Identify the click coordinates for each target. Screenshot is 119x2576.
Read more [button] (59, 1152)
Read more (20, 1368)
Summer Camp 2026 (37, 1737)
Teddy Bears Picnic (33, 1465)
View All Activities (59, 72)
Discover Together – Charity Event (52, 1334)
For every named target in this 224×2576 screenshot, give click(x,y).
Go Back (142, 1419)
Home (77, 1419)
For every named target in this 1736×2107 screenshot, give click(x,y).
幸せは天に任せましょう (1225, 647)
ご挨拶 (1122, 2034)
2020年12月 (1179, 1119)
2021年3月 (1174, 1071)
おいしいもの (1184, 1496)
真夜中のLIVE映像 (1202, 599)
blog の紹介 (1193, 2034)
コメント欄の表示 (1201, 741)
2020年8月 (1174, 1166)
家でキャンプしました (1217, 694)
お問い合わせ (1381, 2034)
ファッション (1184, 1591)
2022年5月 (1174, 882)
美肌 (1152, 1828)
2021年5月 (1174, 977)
---
# About this task
The entries above need to be repeated in full, exactly as written.

# Result for this task
Identify the click coordinates for each target. Screenshot is 119x2576.
Read more [button] (59, 1152)
Read more (20, 1368)
Summer Camp 2026 (37, 1737)
Teddy Bears Picnic (33, 1465)
View All Activities (59, 72)
Discover Together – Charity Event (52, 1334)
For every named target in this 224×2576 screenshot, give click(x,y).
Go Back (142, 1419)
Home (77, 1419)
For every named target in this 1736×2107 screenshot, give click(x,y).
幸せは天に任せましょう (1225, 647)
ご挨拶 (1122, 2034)
2020年12月 (1179, 1119)
2021年3月 (1174, 1071)
おいしいもの (1184, 1496)
真夜中のLIVE映像 (1202, 599)
blog の紹介 (1193, 2034)
コメント欄の表示 (1201, 741)
2020年8月 (1174, 1166)
家でキャンプしました (1217, 694)
お問い合わせ (1381, 2034)
ファッション (1184, 1591)
2022年5月 (1174, 882)
美肌 (1152, 1828)
2021年5月 (1174, 977)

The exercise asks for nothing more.